If you’re looking for sympathy, you got it. Fuck the state.

If you’re looking for solutions, use a cheap $5/mo VPS that exists purely as your gateway host. Run everything you want on your home machines, then tunnel the traffic to your gateway and reverse-proxy it there. Your data stays in your hands, you can spin up and expose new services publicly in a matter of minutes, AND your home IP isn’t vulnerable to doxxing or DoS.

[–] user224@lemmy.sdf.org 25 points 1 week ago (3 children)

use a cheap $5/mo VPS that exists purely as your gateway host

Now, why so expensive?
https://racknerdtracker.com/?sort=price
Disclaimer: I never used Racknerd (nor any other VPS).

[–] revv@lemmy.blahaj.zone 14 points 1 week ago

I've used them for years with literally zero issues. Performance a for a cheap VPS. And since all the real work happens on my machines, if they enshittify, I can easily move elsewhere.

[–] Zetta@mander.xyz 8 points 1 week ago

"JUST $10.28/YEAR - WOW!!" Laughed out loud at that, and I'll have to give this a look. Currently I just use nginx and duckdns to expose my home IP for my self hosted stuff.
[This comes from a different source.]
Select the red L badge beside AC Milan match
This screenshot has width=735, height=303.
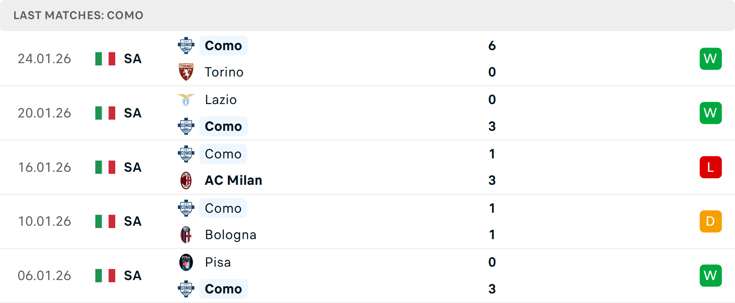coord(711,167)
[–] xyro@lemmy.ca 2 points 1 week ago

Thank you sir!

[–] sunzu2@thebrainbin.org 11 points 1 week ago

Thanks king, this actually makes sense!

[–] yonder@sh.itjust.works 9 points 1 week ago (2 children)

I basically do exactly this, but I am running the reverse proxy on my home computer: the VPS is literally just acting as a proxy, for which I use wireguard to tunnel the connection. So far it's worked great, though initial setup was a pain.

[–] dgdft@lemmy.world 6 points 1 week ago* (last edited 1 week ago)

This is a great suggestion!

Lest anyone miss the buried lede, this approach means that traffic is pre-encrypted as it passes through the gateway VPS - so even if your VPS gets hacked, it’s way harder to steal credentials and break into the services running on your home network.

[–] Appoxo@lemmy.dbzer0.com 3 points 1 week ago

So you essentially have a DMZ between your VPS and home network that is divided by your reverse proxy?

[–] rezz@lemmy.world 8 points 1 week ago (2 children)

Is there a more detailed guide to this practice and the pros/cons?

[–] dgdft@lemmy.world 3 points 1 week ago (1 children)
[–] Shimitar@downonthestreet.eu 4 points 1 week ago

Really appreciated the reference!

Good to know my wiki is of any use to somebody.